Darkest Journey (Krewe of Hunters #20)(17)
She’d found the bracelet; he’d called the police. He’d known it would be important for them to know exactly where the bracelet had been found, so he’d insisted on waiting there until the cops arrived.
Restless, Charlie had gotten up and perched on a headstone, while he’d walked off and leaned against a tree. Neither one of them had seen the killer when he’d come, searching for the bracelet, his trophy from his last victim. Then something, a rustle, a whisper, a movement—maybe even the Confederate officer who had led him to Charlie—had alerted him, and he’d turned just in time to see a man bearing down on Charlie with a raised butcher knife.
Luckily for him, the killer was nothing but a coward with a knife—a sick little bastard who didn’t even put up a fight when Ethan tackled him. He screamed and cried like a baby when Ethan brought him down, knocking the knife from his hand.
By the time the police arrived, the killer had been caught.
He and Charlie had been credited with bringing him down.
Charlie had quit the Cherubs and sworn she would never have anything to do with such a ridiculous organization again.
And Jonathan Moreau had despised Ethan ever since. He said a real man would have gotten Charlie to safety, not made her stay anywhere near the site of a murder when the killer could return at any moment. Charlie had almost been killed, and as far as he was concerned, that was entirely Ethan’s fault.
Charlie’s mother, on the other hand, had applauded the fact that his quick thinking and determination had saved Charlie.
And Charlie herself...
She’d visited him once after he’d gone back to college. They’d talked a lot about seeing the dead. They’d wondered why some spirits stayed and others didn’t, wondered why, when loved ones died, the living rarely got to speak with them. They agreed that they would never fathom it, not while they were here on earth. They’d come so close....
And then he’d made her leave.
He hadn’t wanted to. Even at sixteen, she was already elegant as well as beautiful. Some might have said that a three-year age difference wasn’t enough to make him give up the attraction—intellectual as well as physical—that sparked between them.
But in his mind, it wouldn’t have been right; she was still a kid, still in high school. He was grown and out of the house, already in college.
Not to mention that he couldn’t help thinking maybe her father had the right to hate him.
Looking at her now, he realized she’d grown even more beautiful, even more elegant.

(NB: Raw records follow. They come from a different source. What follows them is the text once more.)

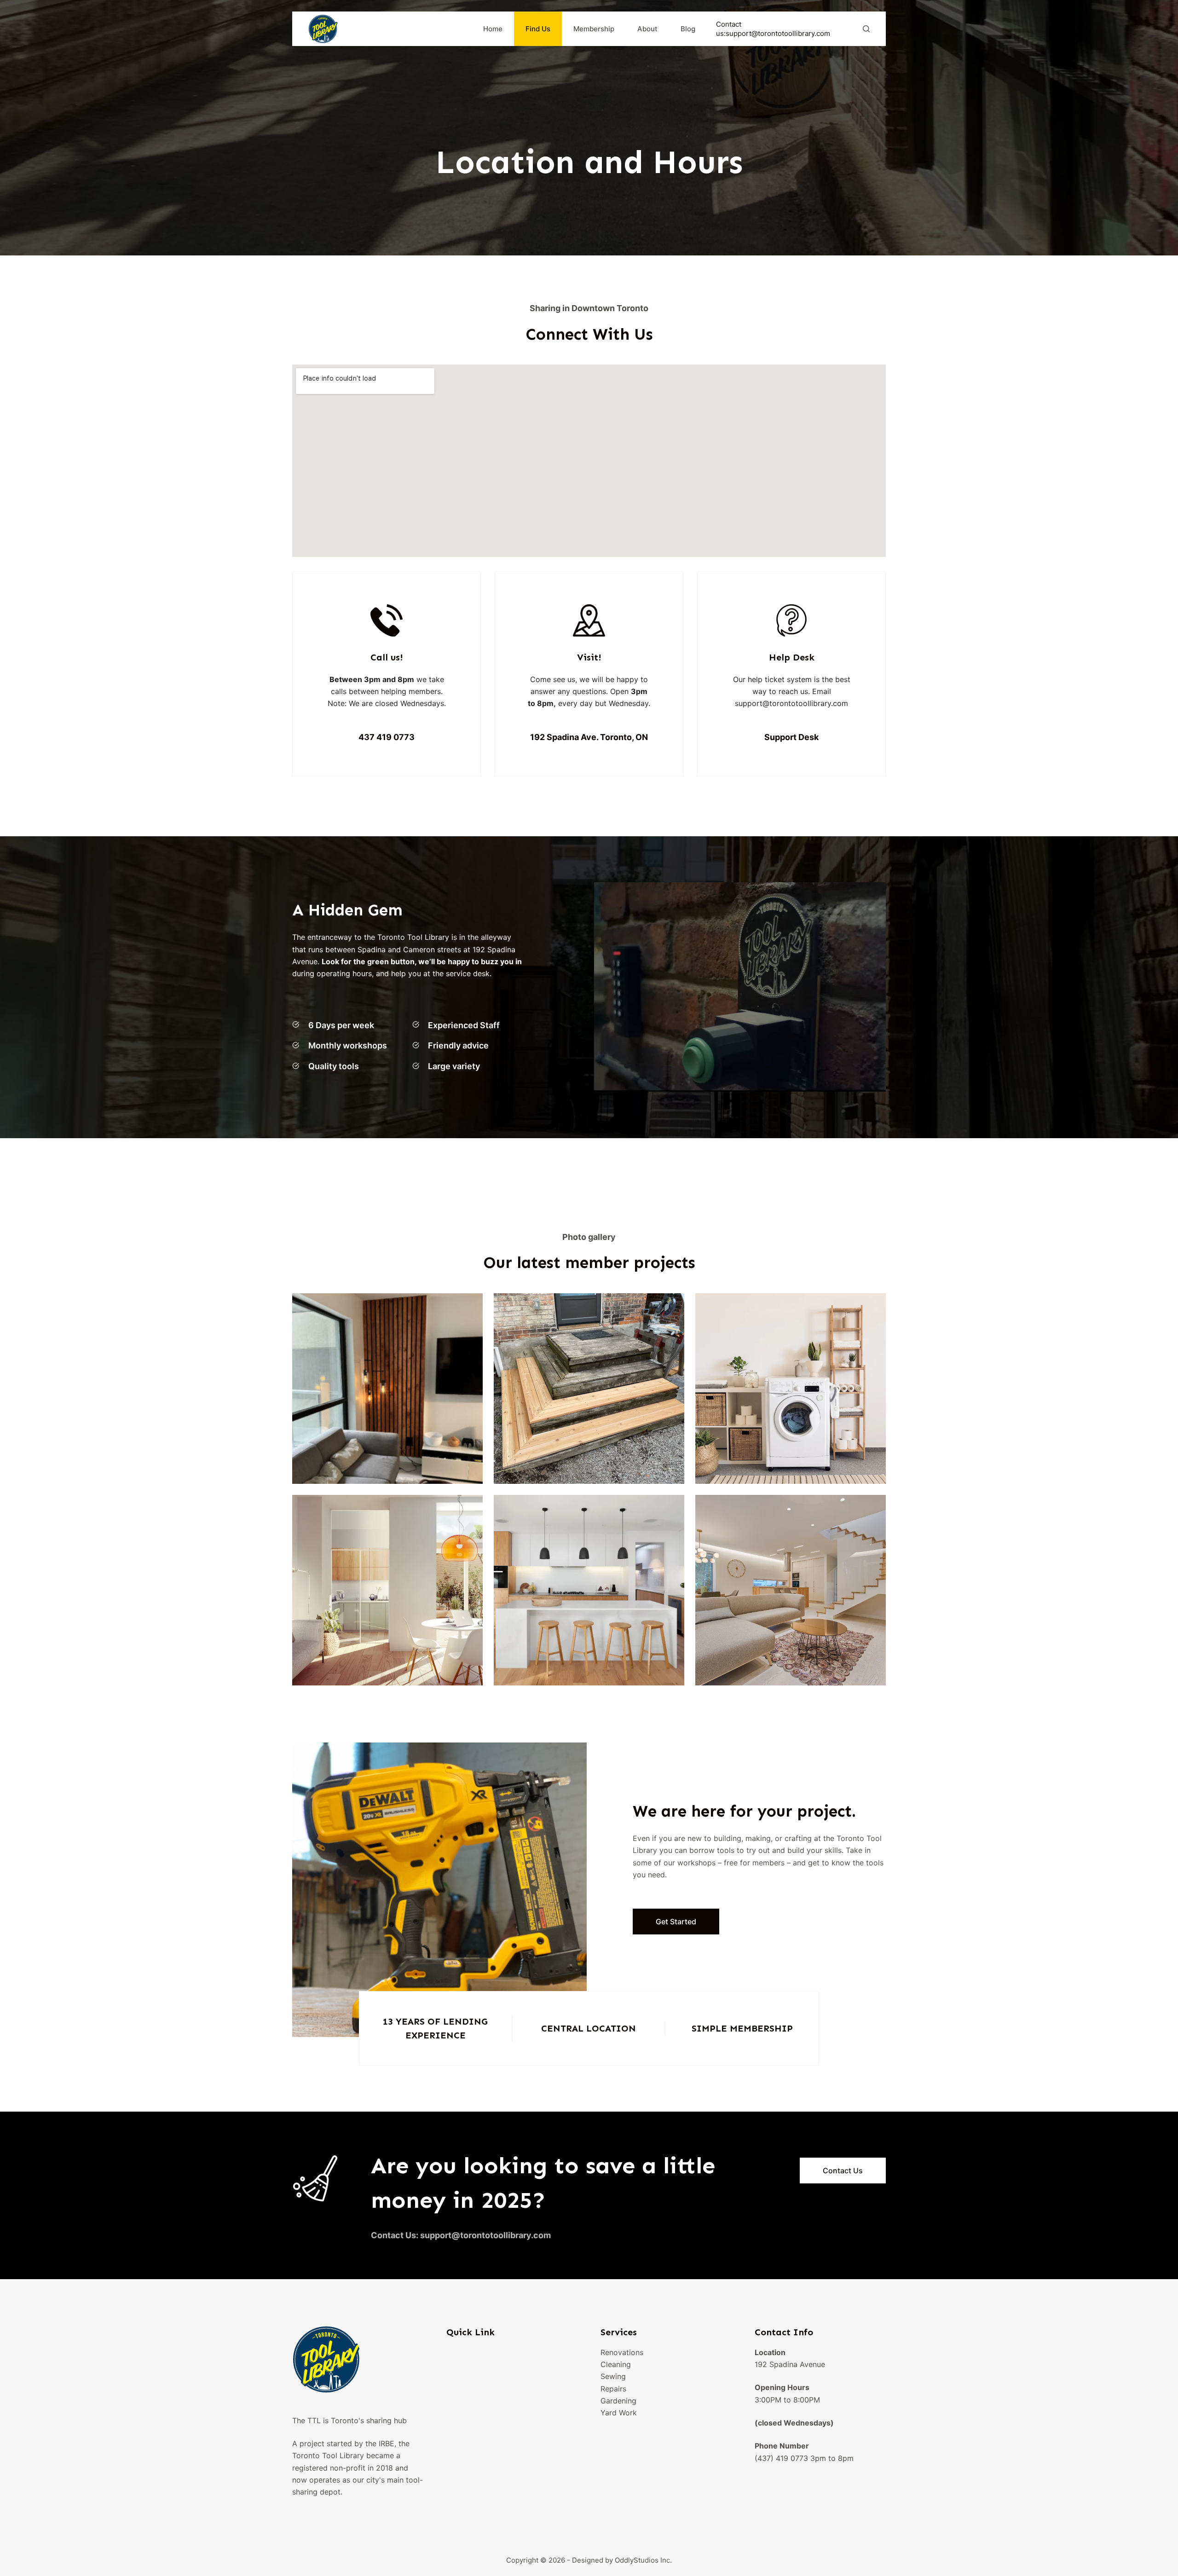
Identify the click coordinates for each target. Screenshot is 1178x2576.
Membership (593, 28)
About (647, 28)
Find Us (537, 28)
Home (492, 28)
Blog (688, 28)
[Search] (866, 28)
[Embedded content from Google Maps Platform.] (589, 461)
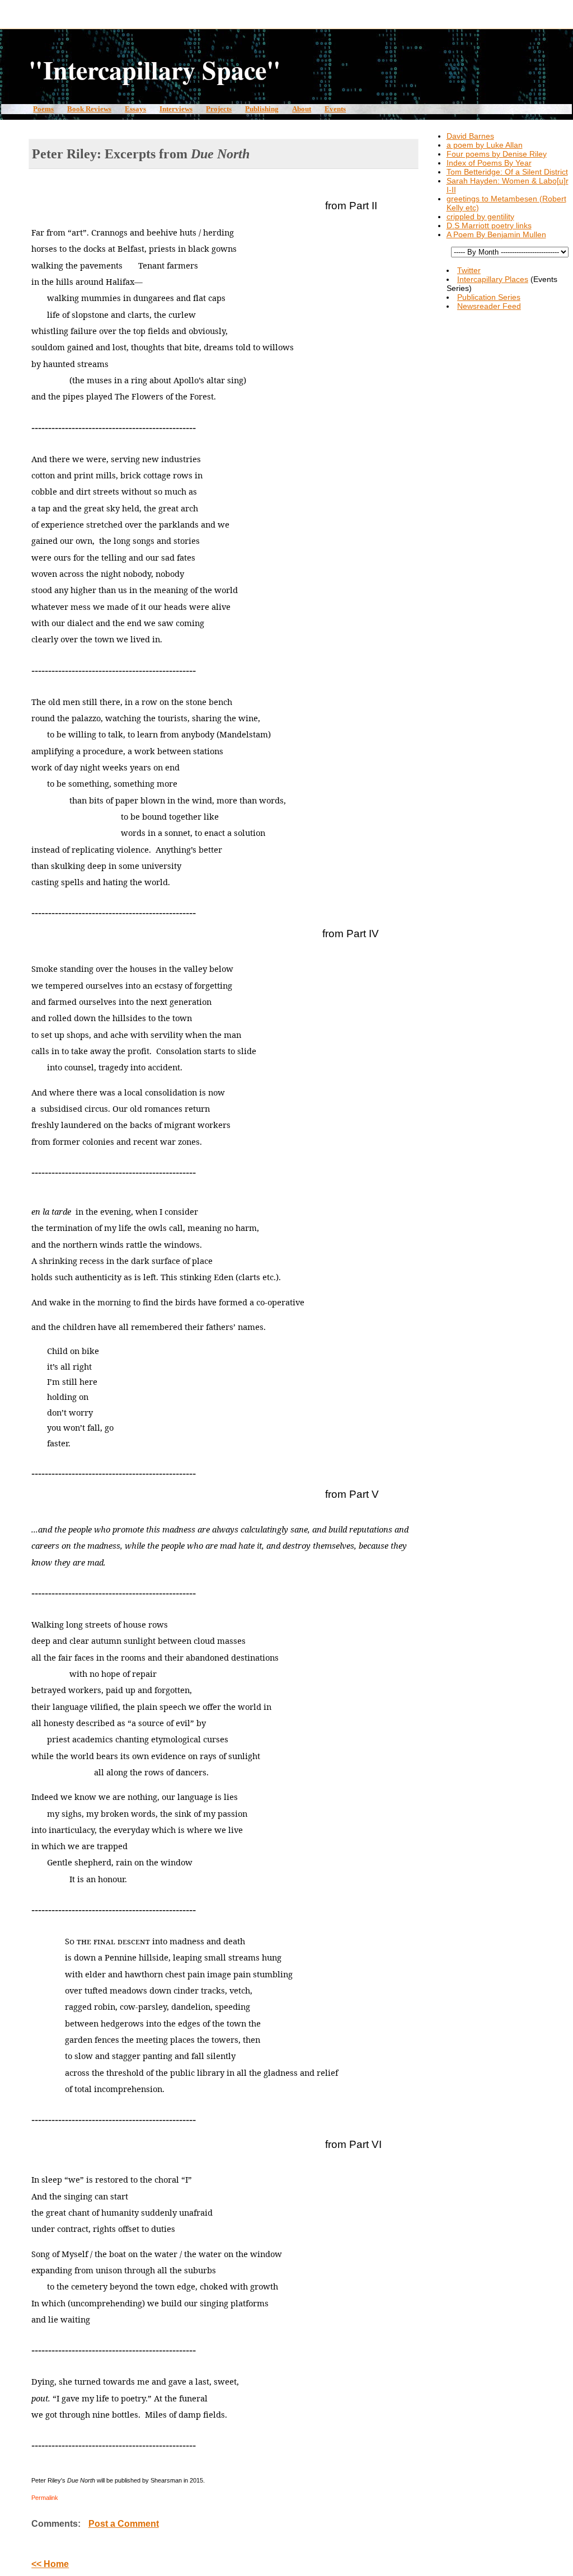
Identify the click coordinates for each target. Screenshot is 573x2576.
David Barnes (470, 135)
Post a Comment (123, 2523)
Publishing (262, 109)
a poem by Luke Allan (485, 144)
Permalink (44, 2497)
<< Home (50, 2564)
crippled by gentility (480, 216)
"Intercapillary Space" (155, 69)
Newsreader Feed (489, 306)
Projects (219, 109)
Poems (43, 109)
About (301, 109)
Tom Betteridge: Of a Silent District (507, 171)
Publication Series (488, 297)
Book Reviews (89, 109)
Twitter (469, 270)
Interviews (175, 109)
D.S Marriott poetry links (489, 225)
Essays (135, 109)
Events (335, 109)
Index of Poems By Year (489, 162)
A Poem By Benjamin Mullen (496, 234)
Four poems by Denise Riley (497, 153)
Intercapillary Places (492, 279)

“The killer was caught and tried, and it was all over and done with quickly, Charlie,” he said.
“Really? Quickly? It still haunts me,” she said. “I’d really like to go with you to talk to the police, now that it’s all happening again.”
“Do me a favor,” he said after a moment. “For now, just do what you told your father you would and go home, okay? I’ll let you know if I learn anything after I’ve had a chance to talk to Randy.”
“Randy?”
“Randall Laurent, the detective heading up the case. He’s an old friend, so I’m hoping things will go smoothly between us.”
“I can’t imagine they won’t. I only vaguely remember him from school. Like you, he was three years older—a huge difference back then—and I know you were both on the football team. He seemed like a decent man when I talked to him last night. He wanted all the facts, but he was very understanding about asking. I guess he knew I was pretty much in a state of shock.”
“That sounds like him,” Ethan agreed. He wished her eyes weren’t so blue. And that she wouldn’t look at him the way she was, as if he’d become a stranger.
She walked past him, moving toward the path down to the road. They still hadn’t touched, but he could smell her perfume, something as light as air and yet inexplicably provocative.
“Charlie?”
She waved to him without turning around. “I’m going home. Call me when you’ve got something.”
Ethan watched her go. She might be going home now, but he had a very strong feeling that she wasn’t going to stay there.
With a soft groan he decided to locate Laurent and find out everything he knew about the victims and whatever they’d pieced together about the killer.
Charlie just might be investigating on her own, relying on that special talent of hers.
And that could prove very dangerous.
*
Charlie paced the old house her dad owned just on the outskirts of St. Francisville. It was a wonderful old place, built sometime right before the start of the Civil War. It wasn’t a plantation house and had never been a working farm. It had been built by a man who had worked the riverboats, which made it a perfect fit for her father, with his passion for history and his current position on a riverboat himself. It wasn’t a large place, but there had always been enough room for their family, with three bedrooms upstairs plus a living room, dining room, office and library/family room—and modern kitchen—downstairs. Each bedroom had a fireplace, as did the living room. It was furnished with a mishmash of antiques that somehow worked, and her dad knew the origin of each piece of furniture. Only the big-screen television and entertainment center were new.
She loved her home....
Loved to remember her mom working in the kitchen or the seasonal flower beds she was so proud of. The sense of loss remained, of course, but Charlie thought both she and her dad had adjusted well, loving the memories and embracing them, but also finding satisfaction, even joy, in the lives they led now.